## Text passage
The 7.39 is a British drama television film that was broadcast in two parts on BBC One on 6 January and 7 January 2014. This romantic drama from Carnival Films was written by David Nicholls.

Plot
Carl Matthews (David Morrissey) commutes by train to London where he works in a property management office under a boss who is pressuring him to dismiss an employee. He has a kind and supportive wife Maggie (Olivia Colman) and two teenage children who he feels do not appreciate him.

One morning he complains to a woman called Sally (Sheridan Smith) that she has taken his seat on the train. He later apologises to her and they start chatting, a relationship develops and she reveals that she is divorced but about to marry again, although scenes with her fiancé (Sean Maguire) suggest she is going cold on the idea. She works at a health club and Carl joins it so that he can see more of her. They fall in love and one evening when the train is not running they spend the night together at a hotel. The second part of the drama deals with the repercussions of their affair.

Cast
 David Morrissey as Carl Matthews
 Sheridan Smith as Sally Thorn
 Olivia Colman as Maggie Matthews
 Sean Maguire as Ryan Cole
 Bill Milner as Adam Matthews
 Izzy Meikle-Small as Charlotte Matthews
Ben Fox as Commuter
Lashana Lynch as Kerry Wright
Justin Salinger as Grant Findlay
 Thomas Morrison as Martin Dawson
 Raj Ghatak as Hotel Receptionist

Production
BBC One announced the series on 29 April 2013. On 1 May 2013 Carnival Films announced that filming had begun. Filming took place on the South West Trains network, including London Waterloo station. The 7.39 was produced by Lynn Horsford, directed by John Alexander and executive produced by Gareth Neame and Sally Woodward Gentle. The original score was by Adrian Johnston.

## Stated exercise
Using the article on The 7.39 above, decide whether each statement agrees with it, answering yes or no and quoting the deciding words: (a) The film aired on BBC One in two parts. (b) Sally works at a hotel. (c) John Alexander wrote the original score.

## Dataset content
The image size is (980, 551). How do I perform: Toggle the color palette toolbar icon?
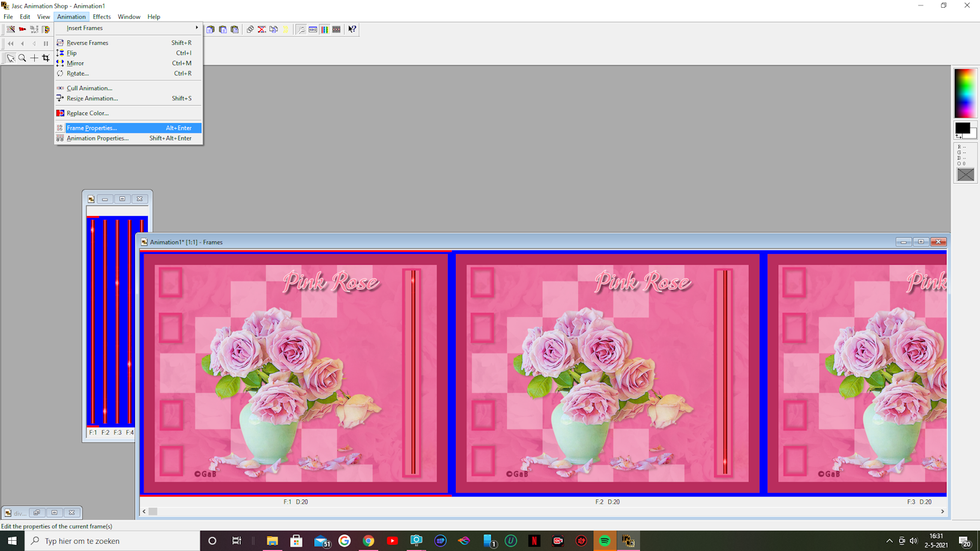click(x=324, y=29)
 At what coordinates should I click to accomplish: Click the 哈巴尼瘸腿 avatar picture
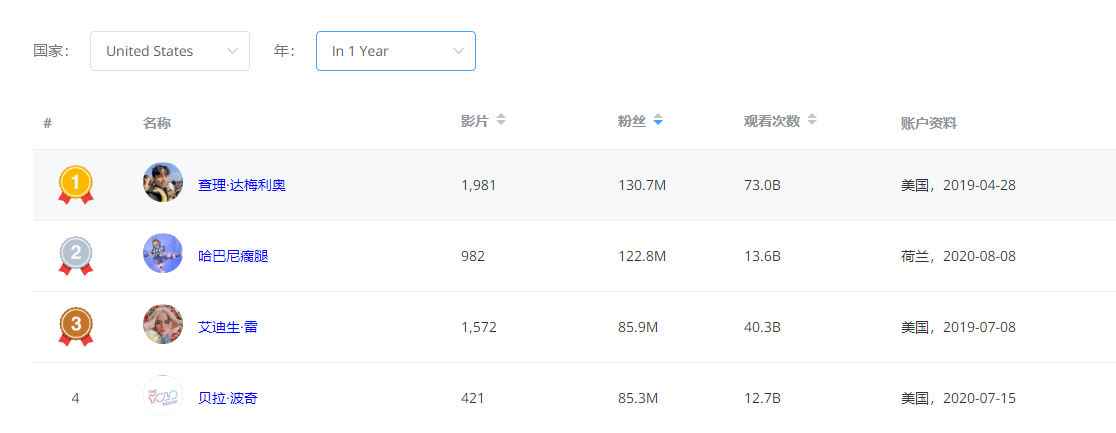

## Response below
(a) Yes: "broadcast in two parts on BBC One on 6 January and 7 January 2014"
(b) No: "She works at a health club"
(c) No: "The original score was by Adrian Johnston."